Some friends and family have suggested that my fear is related to the events of Sept. 11, 2001, much of which I witnessed from a 17th floor apartment with a south-facing picture window in my Upper West Side neighborhood. But I flew several times directly after Sept. 11, with almost no nervousness. The first traumatic incident I can remember was over a year later, on an international flight from West Africa. I had made the bad decision to eat brownies baked with marijuana an hour before I was to depart for the airport. The effect hit as I arrived at the airport, making the whole experience even more overwhelming than it would have been had I not been stoned. The flight itself, which made several stops before its final destination, was turbulent, and I was in a state of near-panic at every takeoff, landing, and almost everything in between. Ever since then, I've felt a similar panic every time I've flown; and the fear of elevators in tall buildings began shortly thereafter.

The most common suggestion I get is to come to terms with my own eventual death; but I'm not afraid of dying, I'm afraid of falling! Honestly, I don't fear being stabbed or shot, enduring a long terminal illness, or falling onto the subway tracks, the way I fear falling -- while trapped in a contained area like a plane or an elevator -- from a great height. I don't know why it occupies me so, but I wish it wouldn't -- I have a life to live that necessarily includes tall buildings and the occasional plane ride. What do you think is wrong with me? How can I get over this late-blooming fear that is quickly developing into a phobia?

Fear of Falling

Dear Fear of Falling,

I did a little looking around on the Internet, and I've known people who had this fear and got over it, so I feel confident that there are many practical approaches you can take. Doctors can help you fix this thing. I urge you to pursue the known remedies.

I don't cure fear of heights. I do something else. I repeat your words over and over in my head. I tease something out of the shadows and try to make it dance.
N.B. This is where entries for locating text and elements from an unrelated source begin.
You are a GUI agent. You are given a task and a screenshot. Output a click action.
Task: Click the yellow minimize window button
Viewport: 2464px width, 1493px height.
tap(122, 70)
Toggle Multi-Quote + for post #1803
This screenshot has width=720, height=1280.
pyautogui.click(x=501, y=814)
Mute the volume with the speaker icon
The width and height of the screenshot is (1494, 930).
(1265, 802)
I find it interesting that it's the falling you fear, not the dying. Considering what you bore witness to, that makes sense: You know as you stood looking south that even if you could not make out their forms, flame-singed men and women were whistling down a blue September sky, the set going blank at the last second. Yes, it lies there before us, doesn't it, the vista of the irreversible, the sidewalk pushing thighbones up through ribs and shoulder sockets, final concrete resting place, annihilating bed.

I'm curious about something: When people tell you what they think -- that it's about 9/11, that it's about your fear of dying -- do you feel as though they're trying to plug you in to one of their flowchart boxes, make you an input for their output? Do you feel they're trying to take this delicious phobia away from you? Or is it truly that they're simply wrong?

I'm curious about this too: How would you end up falling? What would precipitate your descent? Would it be a stupid impulse -- on a whim, you eat marijuana brownies before boarding the plane? Or would it be something utterly beyond your control -- a stranger roars out of the blue and knocks your building down? Are you afraid of the consequences of something you might do, or are you afraid of something unforeseen? I know the two can get mixed up in dreams: Who is that shooting at your mother? Is that you or is that your father? Who's that shooting you in the foot? Is it you shooting yourself in the foot? Or is someone taking advantage of your Achilles' heel?

But I'm interested in the question, because we sing that fear together. I've got it too. So I'll tell you my fear: It's that I think, what the heck and I jump. It's not so much the falling -- yes, the falling is bad, I'm going so fast it's hard to breathe, but what gets me is that while I'm falling I'm cursing myself: Why did I go and jump? It was just a silly impulse, a bad decision, and now rushing up to meet me: the crushing checkmate of one careless move!